Writer-director-producer James Cameron (“Titanic,” “Terminator”) spent a record-breaking $230 million on “Avatar,” and the good news is that he got his money’s worth on the technology — the 3D motion capture technology is stunning, many levels above anything that has ever been done before. He has literally created an entire world, the planet Pandora, so that every insect, plant, animal, waterfall, humanoid creature, and landscape and all of the physical properties that govern the way they interact has to be carefully thought through and consistently applied so that it is at the same time imaginative and credible. If it manages the second better than the first, that is still very impressive. And if it runs out of imagination and even some credibility when it comes to the plot, well, there is still enough on the screen to qualify as entertaining eye candy.
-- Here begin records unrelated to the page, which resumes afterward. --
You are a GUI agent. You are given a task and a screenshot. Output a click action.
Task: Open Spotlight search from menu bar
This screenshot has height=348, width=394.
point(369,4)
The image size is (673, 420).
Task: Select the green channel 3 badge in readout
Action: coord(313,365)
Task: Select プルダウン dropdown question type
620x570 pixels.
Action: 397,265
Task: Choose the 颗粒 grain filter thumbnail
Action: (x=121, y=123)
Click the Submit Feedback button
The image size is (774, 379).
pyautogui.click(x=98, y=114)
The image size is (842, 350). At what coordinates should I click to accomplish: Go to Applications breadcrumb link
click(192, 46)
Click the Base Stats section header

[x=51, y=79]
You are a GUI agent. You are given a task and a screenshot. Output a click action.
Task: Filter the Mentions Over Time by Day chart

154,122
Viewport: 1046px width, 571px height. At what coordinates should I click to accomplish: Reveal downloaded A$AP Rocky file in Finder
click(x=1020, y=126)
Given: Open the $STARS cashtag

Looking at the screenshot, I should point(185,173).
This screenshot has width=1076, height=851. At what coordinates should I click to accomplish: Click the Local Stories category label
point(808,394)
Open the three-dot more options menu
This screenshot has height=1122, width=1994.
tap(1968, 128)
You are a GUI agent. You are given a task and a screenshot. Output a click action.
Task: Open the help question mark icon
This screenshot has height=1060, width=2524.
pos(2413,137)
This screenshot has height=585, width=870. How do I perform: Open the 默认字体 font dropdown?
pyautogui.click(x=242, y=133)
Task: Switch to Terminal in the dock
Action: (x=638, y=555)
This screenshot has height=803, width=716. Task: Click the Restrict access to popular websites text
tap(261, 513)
It takes place more than a hundred years in the future. Sam Worthington plays Jake, a former Marine confined to a wheelchair following an injury. His twin brother, a scientist, has been killed and Jake is given the chance to replace him on a major project for a big corporation. Jake does not have his brother’s training and experience but he has something even more important — the same DNA. Jake’s brother and his colleagues have mixed some of their DNA with that of a humanoid race on the planet Pandora to create hybrids that can be used as sort of puppets, manipulated by the humans to interact with the creatures on Pandora. Since Jake’s DNA matches, he qualifies. And he has a powerful incentive to participate. With the money he will get, he will be able to afford the surgery that will restore his ability to walk, which is not covered by his VA benefits. (Apparently, even a century from now we still won’t have that health care thing licked.) So Jake goes into a pod sort of thing and the next thing and into a sleep sort of state and the next thing you know he is digging big, blue toes into the Pandorian ground (I guess you don’t call it earth if it’s on another planet).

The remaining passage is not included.